ESA: Just how do Sentinel data play a part in this collaboration project?

Casper: Sentinel data and the insights derived from them form the backbone of our analysis. To give you an idea, we employ models that predict building footprints using Copernicus Sentinel-1 and -2 data. This allows us to significantly narrow the search space needed to find missing schools, streamlining our approach before we turn to higher-resolution data. Moreover, the Global Human Settlement Layer data, which are based on Sentinel data, are instrumental in our multi-criteria analysis, aiding us in gauging the completeness of existing school datasets.

ESA: What are the main challenges and rewards?

Casper: The sheer scale of Earth Observation data can sometimes be a double-edged sword. On one hand, we have a global dataset at our fingertips; on the other, we have very few quality labels available, and they are spatially clustered. Cleaning, organising, and designing methods and models to meaningfully conduct the multi-layered analysis is challenging. The reward is witnessing the impact of our work with UNICEF and Giga, and the joy of utilising the potential of these vast datasets for tangible challenges and seeing the transformative effects they bring.

A British national, Abi Riley is currently a third year PhD student at Imperial College London, joining the project for a six-month research internship, jointly hosted by UNICEF and ESA. Supported by the Medical Research Council Centre for Environment and Health, her doctoral research uses Bayesian spatiotemporal modelling applied to investigating the long-term mental health effects of air pollution exposure, in a cohort of London-based children from 37 schools. Previously, she completed a Master’s in Mathematics and aspires to use large spatial data and novel statistical methods in pressing environmental, health and humanitarian areas.

ESA: How did your specific studies bring you here?

Abi: In 2022 I met Rochelle at a conference, where I presented my PhD work on air pollution modelling, using both ground data and satellite-derived products. We got talking, and I was really interested in the work ESA is doing, especially as an opportunity to bridge the gap between Bayesian statistics and machine learning—and this internship was the perfect route into this! I am also really enjoying working with UNICEF and Giga, to see the interplay of the technical work we are doing and the subsequent real-world actions.

ESA: How do Statistics come into the picture?

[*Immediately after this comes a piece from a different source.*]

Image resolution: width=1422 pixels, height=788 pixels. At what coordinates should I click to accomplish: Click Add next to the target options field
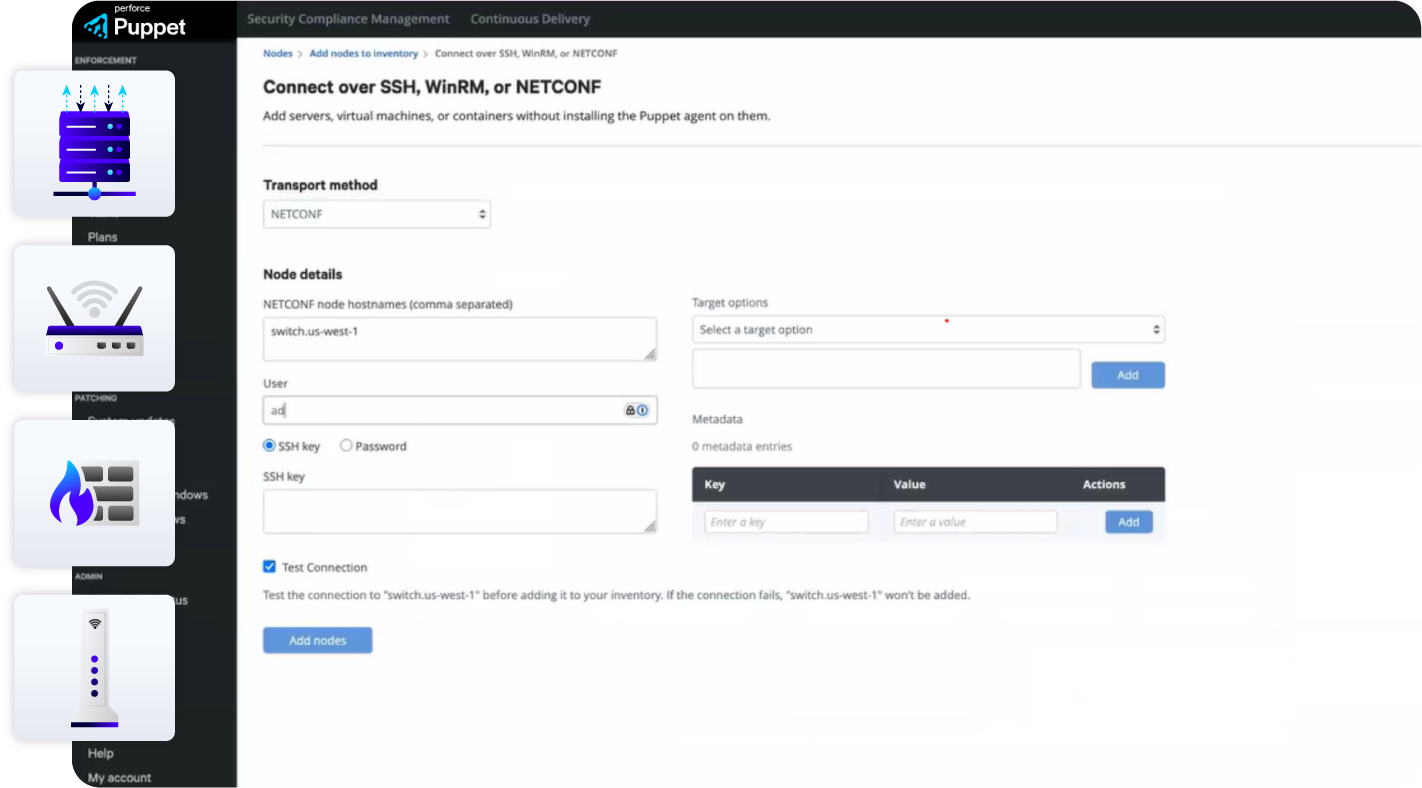(1128, 374)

Abi: My current part of the project focuses on the validation of present known school locations and the prediction of new school locations, more loosely, the probability of a school location actually being a school. This approach has meant that I can pull in methods of statistical probability modelling and a way to express the confidence in our results. We are also particularly interested in identifying areas where we expected to find a school, but didn’t, which could indicate areas with non-typical school buildings, areas with limited access to education, or places with inaccurate reporting.

I have also been able to use many spatial data approaches from my PhD work, bringing in and processing large geospatial datasets, including data tables of current known schools; attributes from OpenStreetMap; and EO datasets, such as population and built environment products, nightlights imagery, and Sentinel-2 high-resolution visible and IR images.

ESA: Where do you see yourself in the future?

Abi: I have always wanted to work on real-world research projects such as this one, and I especially want to take methods and ideas from this experience to work more on EO data and using interdisciplinary methods. I would love to either join ESA for a post-doctoral position or continue in academia, but staying connected to the type of work Φ-lab does and projects linked to organisations such as UNICEF and WHO. But with almost 2 years left on my PhD, I mainly hope to use what I’ve learnt here to improve and compare my statistical methods with novel approaches in geospatial ML and AI tools.